On the other hand, as noted earlier, general induction processes can be
innately biased to operate over certain categories of stimuli selected from the
flow of events. In that sense, the existence of content-specific knowledge is not
incompatible with general purpose induction principles. In fact, early innate
content knowledge can be useful in providing the kind of constraints on initial
causal hypotheses necessary for the application of such principles (i.e., both for
selecting causal candidates, and for controlling nontarget extraneous factors).

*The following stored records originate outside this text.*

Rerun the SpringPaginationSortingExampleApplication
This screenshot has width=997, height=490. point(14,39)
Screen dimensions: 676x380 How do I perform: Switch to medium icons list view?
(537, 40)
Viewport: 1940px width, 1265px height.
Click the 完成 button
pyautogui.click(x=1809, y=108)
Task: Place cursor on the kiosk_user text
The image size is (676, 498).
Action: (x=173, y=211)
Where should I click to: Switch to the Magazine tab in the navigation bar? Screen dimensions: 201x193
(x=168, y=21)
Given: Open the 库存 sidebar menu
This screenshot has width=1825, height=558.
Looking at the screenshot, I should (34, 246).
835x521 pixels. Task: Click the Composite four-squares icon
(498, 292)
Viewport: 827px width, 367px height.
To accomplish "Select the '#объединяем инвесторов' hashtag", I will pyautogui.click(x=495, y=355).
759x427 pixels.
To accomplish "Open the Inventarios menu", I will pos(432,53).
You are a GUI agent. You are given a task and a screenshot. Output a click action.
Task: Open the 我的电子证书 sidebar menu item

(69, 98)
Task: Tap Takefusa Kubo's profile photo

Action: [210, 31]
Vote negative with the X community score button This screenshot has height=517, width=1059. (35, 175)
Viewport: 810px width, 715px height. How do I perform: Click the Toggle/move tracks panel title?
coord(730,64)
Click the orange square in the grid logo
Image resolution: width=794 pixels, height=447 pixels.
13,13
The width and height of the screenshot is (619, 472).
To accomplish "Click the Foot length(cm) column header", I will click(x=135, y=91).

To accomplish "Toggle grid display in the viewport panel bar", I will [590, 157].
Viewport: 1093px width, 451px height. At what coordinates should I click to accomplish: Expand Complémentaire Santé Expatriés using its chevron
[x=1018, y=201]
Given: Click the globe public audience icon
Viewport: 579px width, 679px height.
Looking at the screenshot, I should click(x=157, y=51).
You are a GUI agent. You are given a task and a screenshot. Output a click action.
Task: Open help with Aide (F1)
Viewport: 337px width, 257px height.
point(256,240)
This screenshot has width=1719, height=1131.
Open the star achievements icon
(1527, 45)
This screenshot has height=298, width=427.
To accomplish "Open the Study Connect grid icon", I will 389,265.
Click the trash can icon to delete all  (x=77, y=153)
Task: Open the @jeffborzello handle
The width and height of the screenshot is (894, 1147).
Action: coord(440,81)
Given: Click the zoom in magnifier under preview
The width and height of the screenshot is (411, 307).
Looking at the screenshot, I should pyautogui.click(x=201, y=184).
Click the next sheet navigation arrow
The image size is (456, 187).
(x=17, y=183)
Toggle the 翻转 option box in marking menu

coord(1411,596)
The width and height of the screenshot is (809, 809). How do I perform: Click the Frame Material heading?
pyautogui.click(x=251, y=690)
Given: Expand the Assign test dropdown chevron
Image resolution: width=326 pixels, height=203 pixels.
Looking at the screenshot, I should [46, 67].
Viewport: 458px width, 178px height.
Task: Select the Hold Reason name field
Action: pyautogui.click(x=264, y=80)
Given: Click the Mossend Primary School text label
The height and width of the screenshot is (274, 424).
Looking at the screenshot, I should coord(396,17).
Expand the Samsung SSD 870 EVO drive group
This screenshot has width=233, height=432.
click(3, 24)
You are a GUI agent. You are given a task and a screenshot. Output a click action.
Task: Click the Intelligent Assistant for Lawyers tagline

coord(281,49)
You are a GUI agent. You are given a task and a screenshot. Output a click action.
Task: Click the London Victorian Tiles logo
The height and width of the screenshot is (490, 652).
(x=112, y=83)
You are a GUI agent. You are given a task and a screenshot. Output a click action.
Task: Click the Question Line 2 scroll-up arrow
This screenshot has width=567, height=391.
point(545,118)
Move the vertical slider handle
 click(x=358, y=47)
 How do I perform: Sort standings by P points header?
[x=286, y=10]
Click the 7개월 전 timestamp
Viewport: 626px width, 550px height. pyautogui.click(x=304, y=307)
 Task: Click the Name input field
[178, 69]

Finally, in parallel to the development of executive strategies, the causal
exploration of the world through intervention becomes more formal and sys-
tematic. Confronted with a complex causal scenario, in which several variables
can produce an effect, reasoners in their late childhood and early adolescence
systematically manipulate each potential factor across the values of the other
factors in order to isolate the individual and interactive influence of each of them
on the value of the outcome. Younger reasoners, in contrast, proceed in a more
random, arbitrary way (Inhelder & Piaget, 1958).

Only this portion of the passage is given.